私を呼び出した張本人は……どこにもいない。
……どうなってるんだ……?
たまたま席を外しているだけだ、とか?
いや、それにしても彼女はいったい……情報提供者か何かか……?
――様々な考えが頭を巡る中、ひとまずは冷静になろうと内心で努めていると……。
「改めて……初めまして。
直芝志保実と申します」
わたしに続いて、元の位置に腰を下ろした女性は、そう名乗りながら……スーツの内ポケットから何かを取り、こちらに差し出してきた。

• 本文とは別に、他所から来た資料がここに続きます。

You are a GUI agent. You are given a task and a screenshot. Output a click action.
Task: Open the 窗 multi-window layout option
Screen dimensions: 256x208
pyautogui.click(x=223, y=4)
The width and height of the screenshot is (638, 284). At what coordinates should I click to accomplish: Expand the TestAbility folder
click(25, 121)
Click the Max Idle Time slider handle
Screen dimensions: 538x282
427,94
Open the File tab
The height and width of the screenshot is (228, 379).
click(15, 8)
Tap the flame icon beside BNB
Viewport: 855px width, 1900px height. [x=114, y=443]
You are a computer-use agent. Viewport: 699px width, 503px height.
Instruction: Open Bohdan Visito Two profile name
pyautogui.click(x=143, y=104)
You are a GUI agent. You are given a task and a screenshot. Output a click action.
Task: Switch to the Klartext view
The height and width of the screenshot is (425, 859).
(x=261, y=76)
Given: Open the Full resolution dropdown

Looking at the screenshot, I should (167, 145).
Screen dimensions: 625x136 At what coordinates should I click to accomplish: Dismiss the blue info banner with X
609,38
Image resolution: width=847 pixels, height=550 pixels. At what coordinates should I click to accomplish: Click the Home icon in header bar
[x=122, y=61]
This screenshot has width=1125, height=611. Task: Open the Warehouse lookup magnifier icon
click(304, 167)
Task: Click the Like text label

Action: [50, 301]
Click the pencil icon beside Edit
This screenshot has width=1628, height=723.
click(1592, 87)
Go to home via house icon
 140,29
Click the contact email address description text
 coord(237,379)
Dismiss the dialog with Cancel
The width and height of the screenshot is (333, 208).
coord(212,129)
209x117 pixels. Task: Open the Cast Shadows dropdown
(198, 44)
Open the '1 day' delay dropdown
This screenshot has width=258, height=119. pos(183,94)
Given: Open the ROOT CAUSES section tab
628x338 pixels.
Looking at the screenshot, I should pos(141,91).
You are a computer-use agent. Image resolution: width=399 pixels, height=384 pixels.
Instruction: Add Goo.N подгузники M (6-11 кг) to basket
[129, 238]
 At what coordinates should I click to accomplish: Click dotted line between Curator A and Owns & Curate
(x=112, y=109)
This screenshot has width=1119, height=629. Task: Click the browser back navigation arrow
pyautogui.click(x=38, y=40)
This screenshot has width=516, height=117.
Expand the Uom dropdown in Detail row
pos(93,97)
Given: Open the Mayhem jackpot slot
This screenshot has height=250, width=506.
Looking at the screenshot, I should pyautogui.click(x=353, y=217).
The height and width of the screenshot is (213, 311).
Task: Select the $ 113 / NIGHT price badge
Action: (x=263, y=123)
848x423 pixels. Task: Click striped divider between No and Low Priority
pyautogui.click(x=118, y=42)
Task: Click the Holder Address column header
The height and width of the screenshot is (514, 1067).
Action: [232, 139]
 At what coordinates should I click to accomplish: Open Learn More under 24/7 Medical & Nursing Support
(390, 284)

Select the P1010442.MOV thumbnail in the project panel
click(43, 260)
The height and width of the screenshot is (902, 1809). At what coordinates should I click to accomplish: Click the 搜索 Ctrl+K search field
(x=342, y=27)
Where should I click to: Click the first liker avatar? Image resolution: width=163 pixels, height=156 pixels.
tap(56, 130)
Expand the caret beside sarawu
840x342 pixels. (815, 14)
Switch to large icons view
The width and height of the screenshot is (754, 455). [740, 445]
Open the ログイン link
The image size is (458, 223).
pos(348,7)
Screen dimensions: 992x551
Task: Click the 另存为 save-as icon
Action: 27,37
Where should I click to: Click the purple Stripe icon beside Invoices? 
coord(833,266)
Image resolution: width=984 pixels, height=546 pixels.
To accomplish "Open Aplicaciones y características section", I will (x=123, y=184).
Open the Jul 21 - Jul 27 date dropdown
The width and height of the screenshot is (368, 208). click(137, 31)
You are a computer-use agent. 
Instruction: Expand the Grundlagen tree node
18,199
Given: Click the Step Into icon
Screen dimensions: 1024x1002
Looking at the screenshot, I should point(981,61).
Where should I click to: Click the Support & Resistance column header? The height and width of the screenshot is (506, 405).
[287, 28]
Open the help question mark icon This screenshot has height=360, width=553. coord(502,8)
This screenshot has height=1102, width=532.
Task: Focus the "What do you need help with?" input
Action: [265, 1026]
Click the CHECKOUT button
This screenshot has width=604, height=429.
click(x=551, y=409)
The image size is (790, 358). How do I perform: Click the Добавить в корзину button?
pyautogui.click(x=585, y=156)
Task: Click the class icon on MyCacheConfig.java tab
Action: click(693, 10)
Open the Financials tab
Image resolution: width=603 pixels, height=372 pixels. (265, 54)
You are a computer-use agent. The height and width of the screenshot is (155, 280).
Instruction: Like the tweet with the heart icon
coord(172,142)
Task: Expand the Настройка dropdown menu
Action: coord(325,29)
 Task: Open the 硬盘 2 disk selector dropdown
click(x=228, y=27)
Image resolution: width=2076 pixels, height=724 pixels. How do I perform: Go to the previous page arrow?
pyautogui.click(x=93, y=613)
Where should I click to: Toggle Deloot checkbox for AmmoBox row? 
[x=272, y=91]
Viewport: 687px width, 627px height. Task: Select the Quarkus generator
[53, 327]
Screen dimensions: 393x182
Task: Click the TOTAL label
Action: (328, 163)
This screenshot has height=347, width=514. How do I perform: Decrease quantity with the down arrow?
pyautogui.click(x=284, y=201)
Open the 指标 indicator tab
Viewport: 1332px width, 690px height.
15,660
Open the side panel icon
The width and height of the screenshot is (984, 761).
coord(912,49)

どうもご丁寧に、と反射的に返しながら受け取ったそれは――予想に反して、名刺ではなく……。
「……生徒、手帳……?」
そして、そこに記載された名前と顔写真は……見知った少女のもので――!
「っ! これは、まさか……!
――おいアンタ、彼女をどうしたんだ!?」
「……は?」
「とぼけるなよ?
――こうして、わざわざ塩花美汐との待ち合わせ場所に現れ、その生徒手帳を見せると言うことは……!
彼女の身柄を押さえ、その安全と引き換えに何かを要求しよう――というのだろう!?」
思わず立ち上がって詰め寄る私に、直芝と名乗った女性は、なぜかキョトンとした表情をしたかと思うと……。
やがて――いかにも楽しげに笑い始めた。
「なにがおかしい? 私は――!」
「ちが、違いますって、西浦さん!
あ〜……もう……!
――ア・タ・シ、アタシですよ!」
目尻に浮いた涙を拭いながら、メガネを取る女性は――。
いつの間にかその声が、私の知っているものに変わっていて……!
「ま、まさか……。
キミは、美汐くん――なのか?」
「そーですよ! そりゃ忍者ですもん、変装ぐらいしますって」
言って、直芝――ならぬ美汐くんは、まさしくイタズラっ子のごとく、ぺろっと舌を出す。
……はっきり言って、まったく気付かなかった……。
「――いや~、でも、生徒手帳見せればすぐに気付くと思ったら、まさかこんなカン違いするなんてねー……。
とりあえず、西浦さんが想像以上に良い人だ、ってのがよく分かりましたよ。
……うん、マジに心配してくれてるの、ちょっと嬉しかったかも」
「はー……。まったく、驚かせないでくれ……」
途端に力が抜けた私は、バツの悪さに頭を掻きながら、改めてどかっと腰を下ろす。
未成年者に居酒屋はよくない、とか……そんなあれこれ考えていた説教は、もうどこかにすっ飛んでいた。
「あ〜……ごめんなさい、別にからかうつもりじゃなかったんですけど」
「……まあいいさ。
また1つ、キミが忍者として優秀だと知れたってことで納得する。
しかし、まさかと思うが――。
実は直芝志保実がキミの本来の姿で、塩花美汐が変装……ってことはないよな?」
「んふふ~、どっちだと思います?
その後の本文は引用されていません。